SELECTED EXTRACT >>

You can use the value format to deserialize a Pulsar message to the following Flink data types:

ROW<`uid` BIGINT, `item_id` BIGINT, `description` STRING>

Key format

The deserialized or serialized key of a Pulsar message can be mapped to a Flink table field. The key format includes the fields that are listed in the key.fields option. You can use the semicolon symbol (;) to separate multiple fields. Thus, the key format is configured with the following data type:

ROW<`uid` BIGINT, `item_id` BIGINT>

And all the key fields are excluded in the value format's data type:

ROW<`description` STRING>

Topic and partition discovery

The topics and topic-pattern options specify the topics and topic pattern for the Pulsar DataStream connector to consume or produce data.

  • topics: a list of topics that are separated using the semicolon symbol (;) like topic-1;topic-2.

  • topic-pattern: uses the regular expression to discover the matched topics. For example, if the topic-pattern is set to test-topic-[0-9], then all topics whose names match the specified regular expression (starting with test-topic- and ending with a single digit) will be subscribed to by the consumer when running a query job.

DATA SHOWN >>
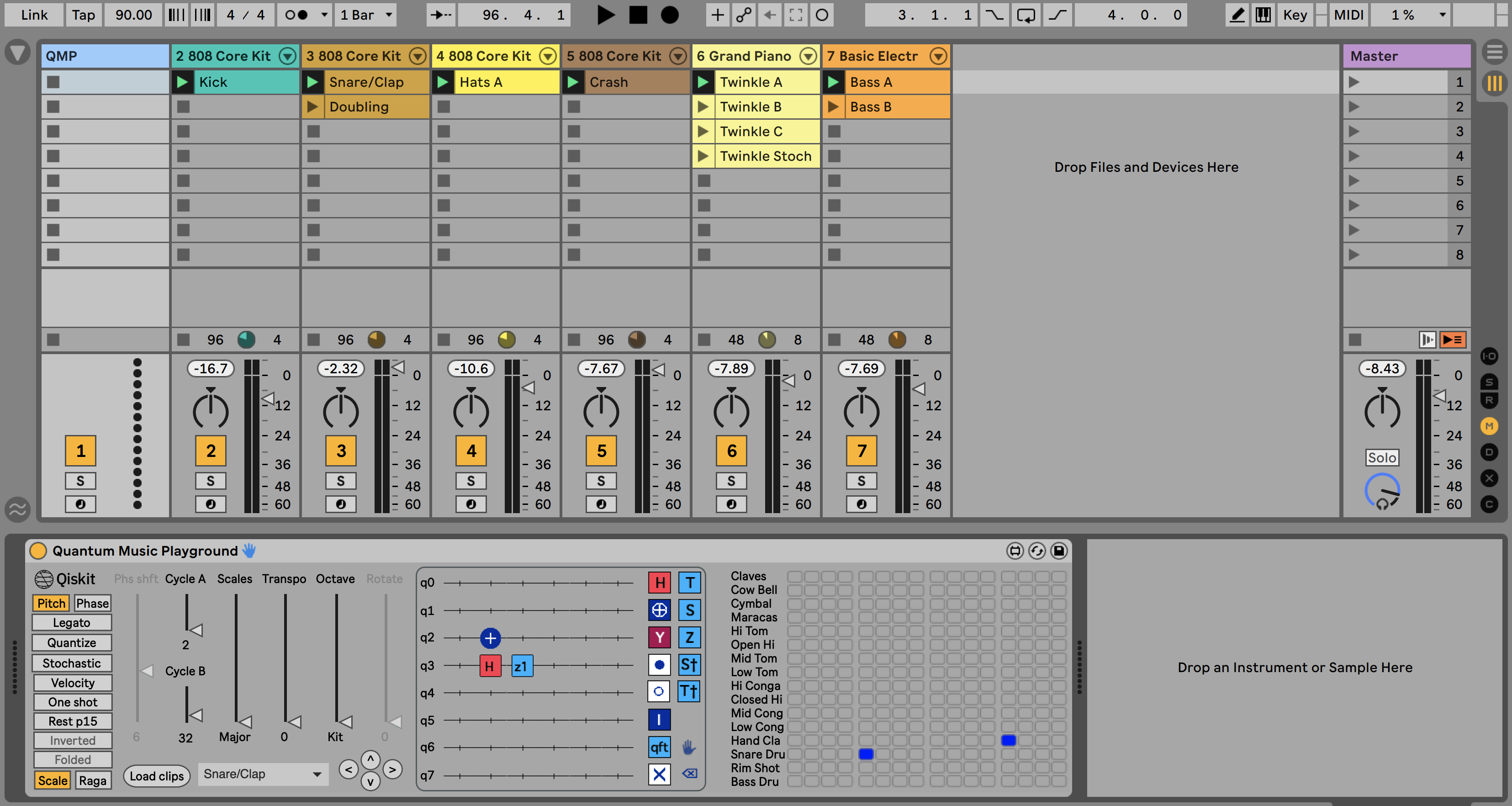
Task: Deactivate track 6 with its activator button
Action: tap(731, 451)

WRITTEN TASK >>
Please write out the Pulsar connector text again, starting with "And all the" and going on through "or produce data.", substituting "omitted" for "excluded". The lines after the Pulsar connector text are separate material.

EXPECTED OUTPUT >>
And all the key fields are omitted in the value format's data type:

ROW<`description` STRING>

Topic and partition discovery

The topics and topic-pattern options specify the topics and topic pattern for the Pulsar DataStream connector to consume or produce data.